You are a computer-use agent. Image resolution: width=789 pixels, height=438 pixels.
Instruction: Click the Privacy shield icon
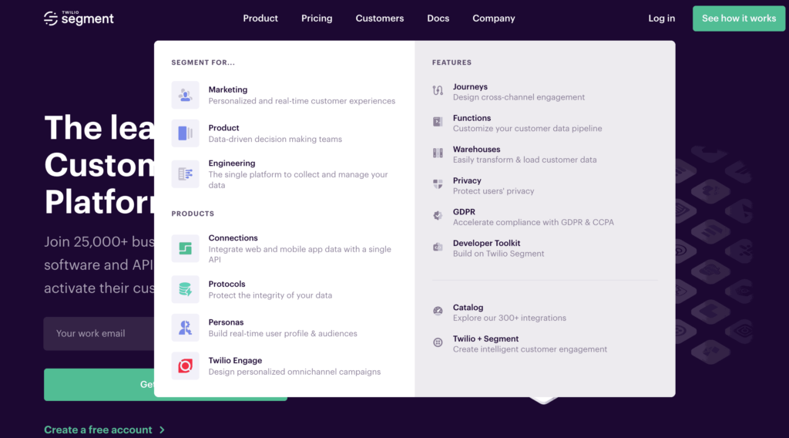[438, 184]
○ ○ ○ ○
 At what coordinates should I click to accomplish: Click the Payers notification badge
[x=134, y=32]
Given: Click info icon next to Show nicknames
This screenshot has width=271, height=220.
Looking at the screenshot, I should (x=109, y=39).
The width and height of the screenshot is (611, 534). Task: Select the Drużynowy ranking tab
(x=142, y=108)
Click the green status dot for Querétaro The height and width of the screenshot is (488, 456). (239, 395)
○ ○ ○ ○
● **WHAT TO DO**:
Using the data above, transcribe the lines that run from the line with "At what coordinates" to the line with "Click the green", both ends kept, and output nothing else.

● **RESPONSE AREA**:
 At what coordinates should I click to accomplish: Click the Payers notification badge
[x=134, y=32]
Given: Click info icon next to Show nicknames
This screenshot has width=271, height=220.
Looking at the screenshot, I should (x=109, y=39).
The width and height of the screenshot is (611, 534). Task: Select the Drużynowy ranking tab
(x=142, y=108)
Click the green status dot for Querétaro The height and width of the screenshot is (488, 456). (239, 395)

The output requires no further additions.